Came across this question:

Over a period of 16 months, an investor has earned a return of 12%. The investor’s annualized return is closest to: 8.87%. 9.38%. 9.00%.

Was debating between 9.38% and 8.87%, I went with the wrong answer, 9.38%.

I calculated it as such: .12 / 16 = .0075 + 1 = 1.0075, I then took and raised it to the 12th power 1.0075^12 = 1.0938 = 9.38%

I then thought to myself, that really doesn’t seem right and did the following: 1.12^(12/16) = 1.0887 = 8.87%

I went with my first instict and was wrong, can someone just quickly explain why? Was my 9.38% a monthly compunded rate as opposed to 8.87% which was annualized?

Here’s to hoping Magician can swoop in and let me know if my reasoning is correct, or am I wrong about being wrong?

Thanks

Think at what you have been given:

12% or 1.12 is your dollar after 16 months of investment (16/12 is about ~1.33 years)

In otherwords, (1+x%)^(16/12)= 1.12 or 12%

Solve for x by raising 1.12 to (12/16) and subtracting 1 to give 0.0887 or 8.87%.

I think your first answer was the equivalent of saying 12 percent was a stated (non-compounded) rate (like an APR but for 16 months). However, it really was some rate, (x), compounded over 16 months to give you 12% return over the period.

Hope this helps!

I’d have done it the other way round, but it amounts to the same thing:

1.12^(12/16) = 1 + r

1.088713 = 1 + r

r = 8.8713%

When you multiplied 12% by 12/16, you were treating it as if it were a nominal rate, not an effective rate. To get from one effective rate to another, you compound.

Period.

You don’t multiply.

Ever.

Is there a reason why we implicity assume it’s an effective rate?

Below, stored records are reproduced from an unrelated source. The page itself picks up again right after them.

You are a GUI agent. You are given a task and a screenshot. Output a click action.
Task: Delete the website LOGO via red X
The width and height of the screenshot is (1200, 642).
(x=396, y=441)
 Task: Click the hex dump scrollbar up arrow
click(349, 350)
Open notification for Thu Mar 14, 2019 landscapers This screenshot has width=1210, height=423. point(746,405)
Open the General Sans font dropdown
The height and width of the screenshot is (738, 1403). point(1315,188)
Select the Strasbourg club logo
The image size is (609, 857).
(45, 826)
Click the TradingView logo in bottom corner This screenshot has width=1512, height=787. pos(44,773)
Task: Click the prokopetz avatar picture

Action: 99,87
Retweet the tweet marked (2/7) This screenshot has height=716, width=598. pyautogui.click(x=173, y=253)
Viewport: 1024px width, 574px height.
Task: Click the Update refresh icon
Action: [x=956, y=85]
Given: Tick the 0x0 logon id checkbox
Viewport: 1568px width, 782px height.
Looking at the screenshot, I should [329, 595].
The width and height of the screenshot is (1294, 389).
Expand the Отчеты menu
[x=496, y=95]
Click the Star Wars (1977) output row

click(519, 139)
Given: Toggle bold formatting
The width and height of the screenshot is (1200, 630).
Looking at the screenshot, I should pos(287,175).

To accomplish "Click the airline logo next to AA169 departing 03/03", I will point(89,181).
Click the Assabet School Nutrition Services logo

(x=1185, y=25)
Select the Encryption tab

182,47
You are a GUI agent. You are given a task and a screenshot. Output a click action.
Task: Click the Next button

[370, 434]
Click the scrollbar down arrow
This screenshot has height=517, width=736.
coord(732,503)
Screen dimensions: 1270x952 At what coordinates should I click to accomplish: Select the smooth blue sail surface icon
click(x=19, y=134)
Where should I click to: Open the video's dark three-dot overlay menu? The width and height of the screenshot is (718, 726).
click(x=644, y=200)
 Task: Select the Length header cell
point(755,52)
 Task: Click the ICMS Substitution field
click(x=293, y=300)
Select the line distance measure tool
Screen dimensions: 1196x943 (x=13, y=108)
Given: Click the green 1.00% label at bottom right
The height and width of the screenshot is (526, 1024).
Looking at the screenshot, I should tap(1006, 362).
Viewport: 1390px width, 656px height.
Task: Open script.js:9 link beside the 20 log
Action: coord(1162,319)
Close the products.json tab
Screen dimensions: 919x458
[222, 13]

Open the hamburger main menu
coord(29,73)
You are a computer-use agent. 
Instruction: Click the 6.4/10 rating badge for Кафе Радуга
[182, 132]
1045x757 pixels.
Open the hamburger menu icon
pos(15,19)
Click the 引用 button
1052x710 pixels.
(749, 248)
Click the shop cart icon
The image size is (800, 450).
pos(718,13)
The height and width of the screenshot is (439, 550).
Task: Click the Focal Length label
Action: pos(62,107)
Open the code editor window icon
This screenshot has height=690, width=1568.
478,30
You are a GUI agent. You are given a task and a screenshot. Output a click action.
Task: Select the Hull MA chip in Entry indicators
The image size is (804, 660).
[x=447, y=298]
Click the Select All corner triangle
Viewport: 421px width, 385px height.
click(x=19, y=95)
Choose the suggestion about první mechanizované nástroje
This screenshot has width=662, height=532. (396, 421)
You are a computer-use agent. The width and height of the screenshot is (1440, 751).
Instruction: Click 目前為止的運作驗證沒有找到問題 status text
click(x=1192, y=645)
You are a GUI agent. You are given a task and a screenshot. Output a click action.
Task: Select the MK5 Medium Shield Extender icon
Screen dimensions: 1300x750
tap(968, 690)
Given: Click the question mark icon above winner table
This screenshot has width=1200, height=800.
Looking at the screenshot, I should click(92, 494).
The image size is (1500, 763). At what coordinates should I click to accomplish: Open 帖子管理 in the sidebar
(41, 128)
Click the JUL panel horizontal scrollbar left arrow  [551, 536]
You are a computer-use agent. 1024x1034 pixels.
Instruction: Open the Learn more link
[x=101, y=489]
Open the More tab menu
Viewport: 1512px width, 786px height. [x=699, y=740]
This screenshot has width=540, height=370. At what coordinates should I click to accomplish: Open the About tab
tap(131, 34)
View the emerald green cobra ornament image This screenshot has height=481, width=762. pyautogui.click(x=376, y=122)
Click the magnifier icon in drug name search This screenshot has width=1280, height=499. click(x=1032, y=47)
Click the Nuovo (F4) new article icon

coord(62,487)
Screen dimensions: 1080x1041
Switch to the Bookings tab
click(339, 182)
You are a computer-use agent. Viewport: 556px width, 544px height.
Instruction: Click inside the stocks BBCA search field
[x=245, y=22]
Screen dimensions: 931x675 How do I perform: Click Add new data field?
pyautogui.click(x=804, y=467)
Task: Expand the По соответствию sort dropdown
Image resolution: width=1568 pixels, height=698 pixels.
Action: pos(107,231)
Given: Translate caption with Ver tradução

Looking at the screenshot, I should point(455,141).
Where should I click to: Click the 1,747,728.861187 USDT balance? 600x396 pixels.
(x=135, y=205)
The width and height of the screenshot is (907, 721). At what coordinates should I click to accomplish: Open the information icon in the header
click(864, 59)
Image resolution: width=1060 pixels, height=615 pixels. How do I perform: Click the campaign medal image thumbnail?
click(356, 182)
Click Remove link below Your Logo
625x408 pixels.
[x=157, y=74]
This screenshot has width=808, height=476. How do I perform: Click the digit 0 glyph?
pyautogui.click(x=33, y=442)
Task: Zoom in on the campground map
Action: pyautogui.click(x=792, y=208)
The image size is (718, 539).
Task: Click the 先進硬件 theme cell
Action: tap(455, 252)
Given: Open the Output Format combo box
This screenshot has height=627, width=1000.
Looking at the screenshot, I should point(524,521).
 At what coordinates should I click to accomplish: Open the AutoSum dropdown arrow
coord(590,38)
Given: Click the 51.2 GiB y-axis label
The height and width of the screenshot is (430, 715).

There are a few interest rates we know to be nominal:

• LIBOR
• BEY
• Mortgage rates

In each case, we’re told (or know by convention) how to convert them to an effective rate:

• LIBOR: the tenor of the LIBOR rate is the period over which it is effective (e.g., a 60-day LIBOR rate of 4.5% is an effective rate for 60 days: 4.5%(60/360) = 0.75% effective for 60 days
• BEY: this is twice the semiannual effective rate (e.g., a BEY of 3.8% means an effective semiannual rate of 1.9%)
• Mortgage rate: in the US, this is 12 times the monthly effective rate (e.g., a mortgage rate of 4.8% is a monthly effective rate of 0.4%)

Without being told explicitly the compounding period, or having an interest rate (such as LIBOR or BEY) with a known convention on its compounding period, we have no choice but to treat the rate as effective.

Furthermore, as a practical matter, if you were told that over a period of 16 months someone had earned 12% on a \$100 investment, wouldn’t you take that to mean that 16 month after they invested \$100 their portfolio was worth \$112? If you divide the ending balance by the beginning balance, the result is always (1 + r), where r is the effective rate for the holding period. That’s what effective rate means.